# [PASSAGE SHOWN]
════

Jan 23, 2014
By Stephen L. Sass
WILL China achieve technological dominance over the United States, surpassing it in scientific and engineering innovation? A lot of people seem to think so. China's recent landing of an unmanned spacecraft on the moon, its advances in renewable energies and high-speed rail, its increasing number of patent filings and its vast spending on research and development have contributed to a perception - held across much of the world, according to a Pew Research Centre poll conducted last summer - that China is poised to overtake America as the world's leading power, if it has not already done so.
Concern that China - home of landmark innovations like printing and gunpowder - might reclaim its legacy as a land of invention is voiced at even the highest US government levels. In 2011, Dr Steven Chu, the Energy Secretary at the time and a Nobel-winning physicist, remarked on China's dominance in the production of low-cost solar energy cells, urging: "We really can and should take back this technology lead."
Americans should not be so worried. Yes, China has demonstrated skill in moving to higher-value manufacturing, and excelled at improving existing technologies, while producing them more cheaply. But it has not excelled in true innovation. (The first modern solar cell was invented in the US.) No one knows this better than the Chinese themselves. Before he stepped down as president in 2012, Mr Hu Jintao directed that vast sums be spent on supporting scientific innovation to "achieve the great rejuvenation of the Chinese nation". But as a scientist who has taught in China, I do not believe China will lead in innovation any time soon - or at least not until it moves its institutional culture away from suppression of dissent and towards freedom of expression and encouragement of critical thought.
Almost all the paradigm-shifting innovations over the past few hundred years - from Michael Faraday's generating electricity by moving a copper wire through a magnetic field in London in 1831 to the invention of the transistor at Bell Laboratories in New Jersey in the 1940s - have emerged in countries with relatively high levels of political and intellectual liberty. Why is this? A first reason is cultural: Free societies encourage people to be sceptical and ask critical questions. When I was teaching at a university in Beijing in 2009, my students acknowledged that I frequently asked if they had any questions - and that they rarely did. After my last lecture, at their insistence, we discussed the reasons for their reticence.
Several students pointed out that, from childhood, they were not encouraged to ask questions. I knew the Cultural Revolution had upturned higher education - and intellectual inquiry generally - during their parents' lifetimes, but as a guest I did not want to get into a political discussion. Instead, I gently pointed out to my students they were planning to be scientists and that scepticism and critical questioning were essential for separating the wheat from the chaff in all scholarly endeavours.

════

# [WHAT YOU NEED TO DO]
Continue the essay on China and scientific innovation, starting right after its final paragraph.

# [DATASET EXTRACT]
════

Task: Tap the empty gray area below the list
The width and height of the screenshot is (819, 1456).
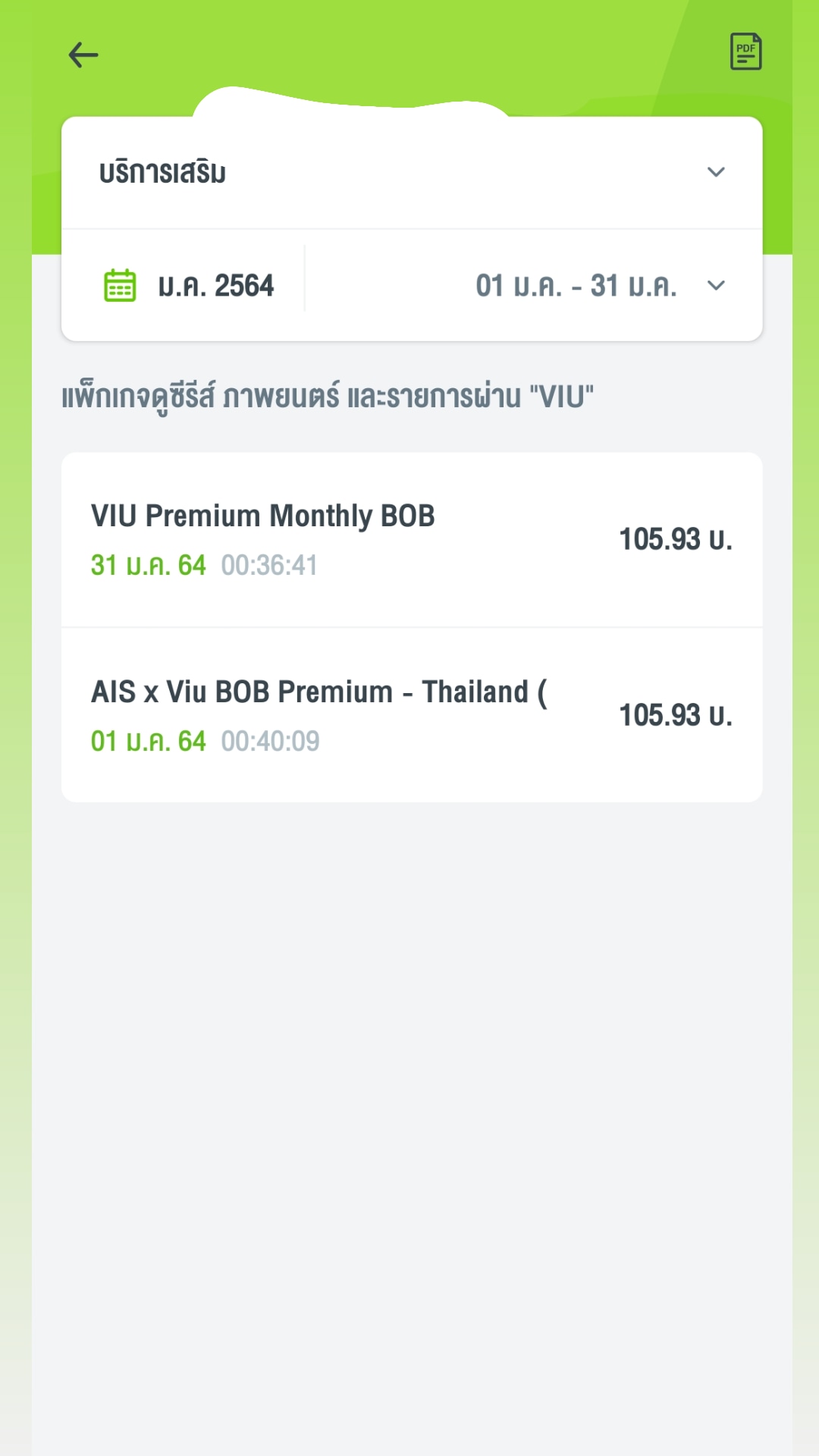Action: tap(410, 1100)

════

# [RESULT OF THIS EXERCISE]
A second reason is institutional: Much of American innovation started with the bright ideas of a few individuals, working in an industrial, government or university laboratory, or perhaps a garage in Silicon Valley. While government support for R&D is essential, innovation is typically the product of a bottom-up approach. A classic example is the letter Albert Einstein wrote to president Franklin D. Roosevelt in 1939, arguing nuclear fission could be the basis of a powerful bomb, which led to the Manhattan Project.
In 2006, I led a group of scientists from Cornell to discuss possible collaborations on nanotechnology with colleagues at Tsinghua University in Beijing and Shanghai Jiao Tong University. Over meals, Chinese colleagues told me that scientific research was initiated in a top-down manner.
A third reason is political. Free societies attract foreign talent. England gave birth to the steam engine in the 18th century in part because of Denis Papin, a Huguenot who had fled France for greater religious tolerance in England. His idea of using steam and atmospheric pressure to do work, taken up by Thomas Newcomen and James Watt, powered the first Industrial Revolution.
During a trip to China last autumn, I could not help but notice not only the lack of access to several Western news sources, but also the cynicism about the news in general. Those "in the know" distrusted what they were told by state news agencies like Xinhua and CCTV. The case of Mr Xia Yeliang, an associate professor of economics at Peking University who was dismissed, supposedly for speaking out against one party rule, does not inspire confidence in academic freedom.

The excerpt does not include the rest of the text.